*Task description*: Please retype the records below exactly, from the first line down to and including the line with "You are a computer-use agent. Image".

*Records provided*:
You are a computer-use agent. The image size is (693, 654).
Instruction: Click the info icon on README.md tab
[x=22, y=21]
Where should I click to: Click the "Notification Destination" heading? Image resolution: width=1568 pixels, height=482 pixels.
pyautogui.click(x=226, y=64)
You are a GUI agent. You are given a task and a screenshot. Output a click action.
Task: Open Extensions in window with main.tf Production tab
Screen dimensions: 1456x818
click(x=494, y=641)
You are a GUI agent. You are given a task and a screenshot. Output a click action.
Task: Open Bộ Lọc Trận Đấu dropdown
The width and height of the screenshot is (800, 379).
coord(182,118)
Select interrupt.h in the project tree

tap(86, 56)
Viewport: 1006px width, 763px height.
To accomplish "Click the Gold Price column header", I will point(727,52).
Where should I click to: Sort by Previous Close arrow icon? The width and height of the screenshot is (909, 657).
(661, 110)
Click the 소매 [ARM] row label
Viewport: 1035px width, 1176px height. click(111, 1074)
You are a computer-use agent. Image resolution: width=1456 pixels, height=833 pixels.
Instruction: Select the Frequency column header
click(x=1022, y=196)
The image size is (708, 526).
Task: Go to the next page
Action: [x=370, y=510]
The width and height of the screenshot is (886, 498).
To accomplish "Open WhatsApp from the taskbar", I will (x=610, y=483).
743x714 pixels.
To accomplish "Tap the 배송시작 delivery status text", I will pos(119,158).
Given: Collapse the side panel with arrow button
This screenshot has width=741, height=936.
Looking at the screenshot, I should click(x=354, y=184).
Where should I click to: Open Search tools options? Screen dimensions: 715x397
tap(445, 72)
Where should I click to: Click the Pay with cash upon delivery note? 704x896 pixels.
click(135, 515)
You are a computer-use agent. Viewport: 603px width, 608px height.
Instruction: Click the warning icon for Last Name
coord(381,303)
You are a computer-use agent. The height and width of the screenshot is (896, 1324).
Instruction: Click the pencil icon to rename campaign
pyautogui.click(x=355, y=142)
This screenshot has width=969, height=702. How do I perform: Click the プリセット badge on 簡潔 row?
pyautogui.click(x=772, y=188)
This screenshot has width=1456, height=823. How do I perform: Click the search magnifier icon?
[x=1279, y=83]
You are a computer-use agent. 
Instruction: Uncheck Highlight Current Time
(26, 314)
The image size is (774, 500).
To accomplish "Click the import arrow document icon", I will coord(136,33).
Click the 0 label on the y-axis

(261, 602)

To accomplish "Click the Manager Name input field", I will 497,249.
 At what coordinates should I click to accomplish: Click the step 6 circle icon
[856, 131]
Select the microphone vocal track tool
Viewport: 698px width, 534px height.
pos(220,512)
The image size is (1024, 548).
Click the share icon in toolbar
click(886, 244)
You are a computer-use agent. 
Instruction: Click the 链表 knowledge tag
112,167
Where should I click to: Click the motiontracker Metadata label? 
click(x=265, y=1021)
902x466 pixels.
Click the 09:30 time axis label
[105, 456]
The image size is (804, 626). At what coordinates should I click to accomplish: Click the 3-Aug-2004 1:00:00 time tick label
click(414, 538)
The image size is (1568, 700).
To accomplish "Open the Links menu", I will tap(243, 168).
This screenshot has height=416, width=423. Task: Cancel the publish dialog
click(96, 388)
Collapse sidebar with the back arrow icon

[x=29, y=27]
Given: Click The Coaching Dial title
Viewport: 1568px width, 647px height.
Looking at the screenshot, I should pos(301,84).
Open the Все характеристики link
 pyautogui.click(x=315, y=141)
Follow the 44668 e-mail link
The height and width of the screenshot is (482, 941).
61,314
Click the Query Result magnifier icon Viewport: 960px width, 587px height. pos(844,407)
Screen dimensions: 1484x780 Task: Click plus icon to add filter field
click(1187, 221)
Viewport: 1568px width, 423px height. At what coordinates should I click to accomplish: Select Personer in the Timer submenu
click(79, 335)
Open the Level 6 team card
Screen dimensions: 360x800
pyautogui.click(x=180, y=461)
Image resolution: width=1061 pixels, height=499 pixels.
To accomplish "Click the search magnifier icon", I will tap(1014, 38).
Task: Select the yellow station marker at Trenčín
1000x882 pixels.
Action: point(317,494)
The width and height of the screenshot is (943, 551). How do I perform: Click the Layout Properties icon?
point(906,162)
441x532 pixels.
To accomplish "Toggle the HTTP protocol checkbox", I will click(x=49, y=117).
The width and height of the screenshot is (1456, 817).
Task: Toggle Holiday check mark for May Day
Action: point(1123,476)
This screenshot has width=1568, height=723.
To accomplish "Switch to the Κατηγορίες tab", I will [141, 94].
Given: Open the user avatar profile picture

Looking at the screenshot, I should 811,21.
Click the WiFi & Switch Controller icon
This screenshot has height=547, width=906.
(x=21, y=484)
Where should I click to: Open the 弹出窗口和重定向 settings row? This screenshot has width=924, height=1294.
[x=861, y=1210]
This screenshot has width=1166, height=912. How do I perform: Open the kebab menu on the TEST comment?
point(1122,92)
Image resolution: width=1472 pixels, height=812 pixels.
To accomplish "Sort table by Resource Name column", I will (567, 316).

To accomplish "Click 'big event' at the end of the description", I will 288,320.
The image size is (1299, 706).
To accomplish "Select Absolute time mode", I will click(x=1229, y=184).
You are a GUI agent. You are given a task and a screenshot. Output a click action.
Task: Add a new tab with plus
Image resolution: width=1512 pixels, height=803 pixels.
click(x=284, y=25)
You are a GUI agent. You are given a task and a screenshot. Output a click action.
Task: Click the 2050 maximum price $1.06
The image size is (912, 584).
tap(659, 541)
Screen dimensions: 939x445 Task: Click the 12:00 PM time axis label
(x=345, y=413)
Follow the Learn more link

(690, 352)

*Written reply*:
You are a computer-use agent. The image size is (693, 654).
Instruction: Click the info icon on README.md tab
[x=22, y=21]
Where should I click to: Click the "Notification Destination" heading? Image resolution: width=1568 pixels, height=482 pixels.
pyautogui.click(x=226, y=64)
You are a GUI agent. You are given a task and a screenshot. Output a click action.
Task: Open Extensions in window with main.tf Production tab
Screen dimensions: 1456x818
click(x=494, y=641)
You are a GUI agent. You are given a task and a screenshot. Output a click action.
Task: Open Bộ Lọc Trận Đấu dropdown
The width and height of the screenshot is (800, 379).
coord(182,118)
Select interrupt.h in the project tree

tap(86, 56)
Viewport: 1006px width, 763px height.
To accomplish "Click the Gold Price column header", I will point(727,52).
Where should I click to: Sort by Previous Close arrow icon? The width and height of the screenshot is (909, 657).
(661, 110)
Click the 소매 [ARM] row label
Viewport: 1035px width, 1176px height. click(111, 1074)
You are a computer-use agent. Image resolution: width=1456 pixels, height=833 pixels.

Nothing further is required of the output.